Molly considered this, pouting her lower lip and tilting her chin back and forth like she was thinking. “You said she gets her info from touching objects, right? Do you count as an object?”

“Me?”

“Uh-huh. What if she got a vision or something when she shook your hand?”

“God, I hope that’s not it.” Once again, he wished that the couch would eat him—thereby sparing him from further embarrassment. He wondered what she saw. Whatever it was, it must’ve scared her to death.”

“Maybe you just creeped her out,” his daughter suggested oh-so-helpfully.

“Thanks. That’s even worse.”

“I’m full of great ideas.”

“Always, yes.”

“I’ve got another great idea, right here on deck,” she hinted.

“All right, fine. Hit me.”

Molly pulled her feet up underneath herself, in order to sit cross-legged on the cushion beside him. “Why don’t you suck it up and ask her what happened?”

“I did ask, when she was standing in front of me having a meltdown.”

“Ask later. Ask tomorrow. Text her, and ask her to call you back.”

He turned to face her. “You don’t get it. She fled, Molly. She didn’t want to look at me for another second, much less answer any more of my questions.”

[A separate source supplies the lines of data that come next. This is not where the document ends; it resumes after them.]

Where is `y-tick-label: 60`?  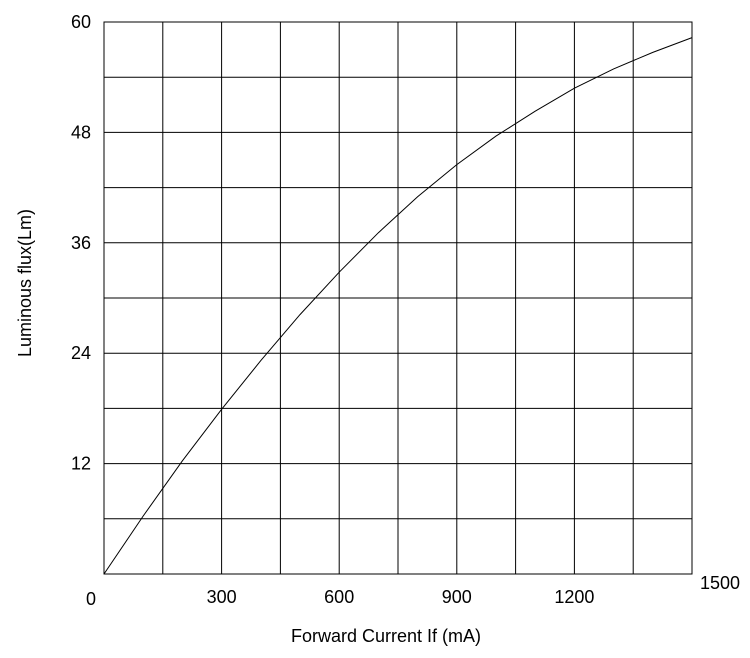
y-tick-label: 60 is located at coordinates (81, 22).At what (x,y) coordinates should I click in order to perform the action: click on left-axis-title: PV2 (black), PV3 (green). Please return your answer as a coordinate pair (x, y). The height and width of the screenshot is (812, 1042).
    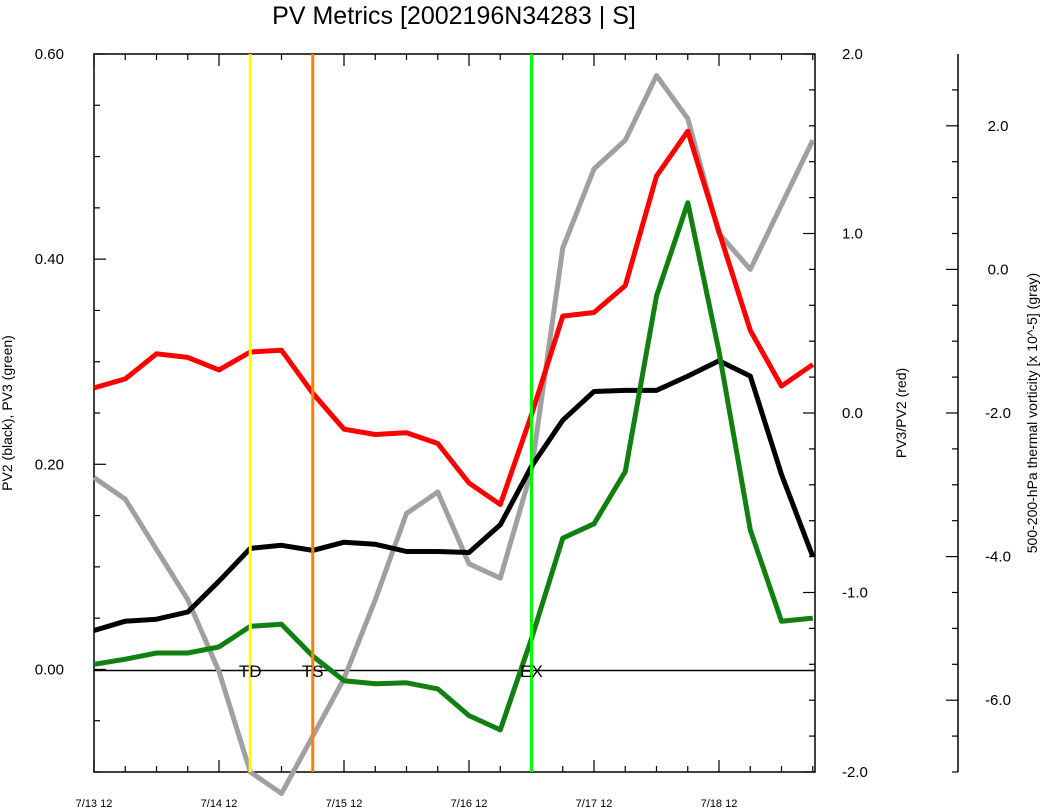
    Looking at the image, I should click on (8, 413).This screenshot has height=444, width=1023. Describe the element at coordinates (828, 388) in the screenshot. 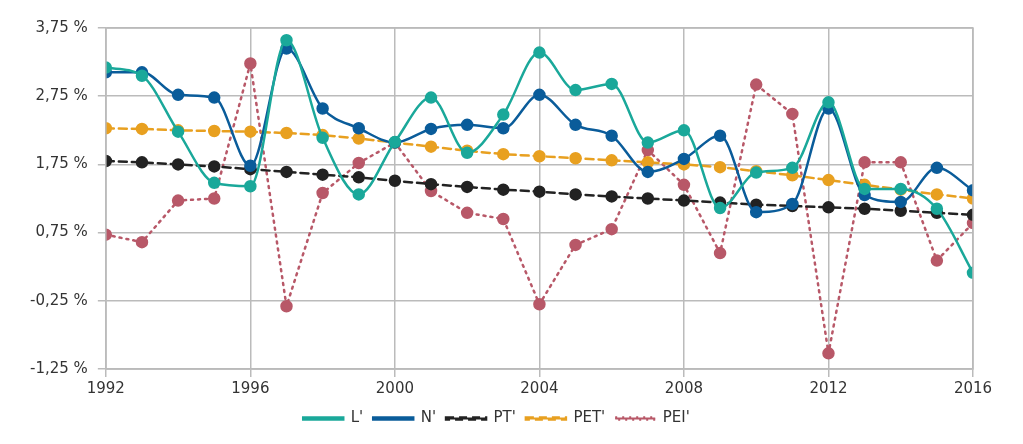

I see `x-tick-label: 2012` at that location.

“Thus my suggestion that you send her a text. Listen to us kids, old man. We know things about how to communicate when the world is super awkward. Text messages are your friends. She can answer whenever she feels like it, or not at all. You have her number, don’t you?”

“I do. It’s not a terrible idea, and I appreciate you for being the voice of reason during this difficult time.”

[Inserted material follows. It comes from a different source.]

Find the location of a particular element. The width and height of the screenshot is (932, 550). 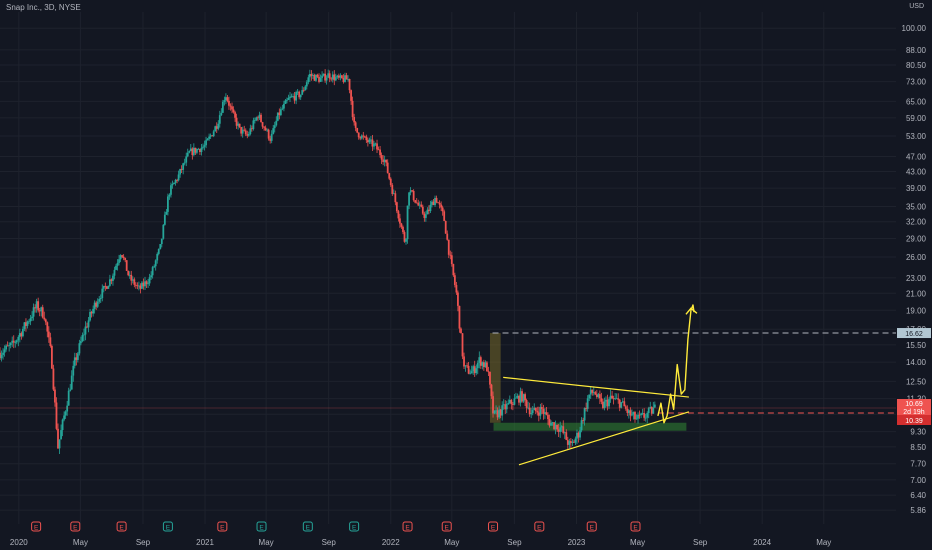

y-tick-label: 35.00 is located at coordinates (916, 208).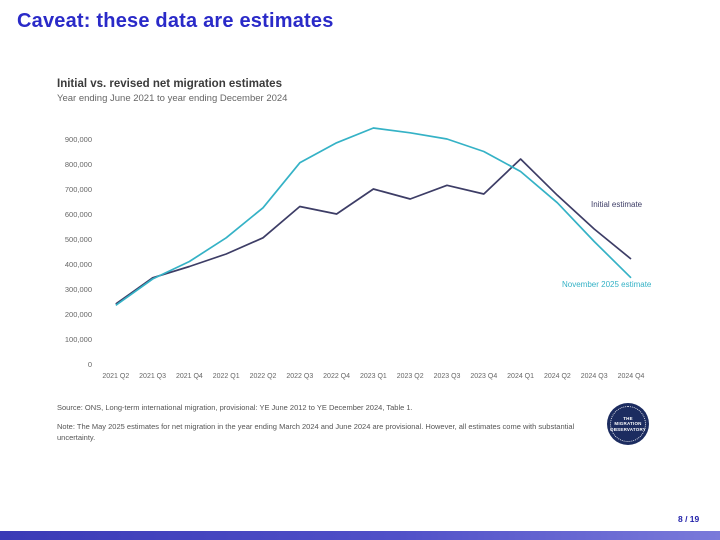 The height and width of the screenshot is (540, 720). Describe the element at coordinates (90, 364) in the screenshot. I see `y-tick-label: 0` at that location.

“Don’t give me any avoidant-cop speeches. Just text her, find out what freaked her out, and quit worrying about it. Maybe she’ll talk to you again and you’ll learn the details, maybe she won’t and you’ll never hear from her again. That’s life.”

“That’s pleasantly wise of you.”

“I’m a pleasantly wise person.”

“That you are, kid.” Grady pulled his cell phone out of his pocket and pulled up Leda’s number. Then he spent half an hour composing a handful of words, hoping he wasn’t coming off like a jerk or a creep.

Thanks for meeting me today, and I’m sorry about whatever happened at the end. Please call or shoot me a text to let me know that you’re all right, and I swear I’ll leave you alone. If that’s what you want.

He pressed Send. Then he finished packing up his pilfered evidence and went online to do a little surreptitious info-hunting. He had questions about Rick Beckmeyer, and although some of those questions would have to be answered in person, more than a few answers might be found on the internet.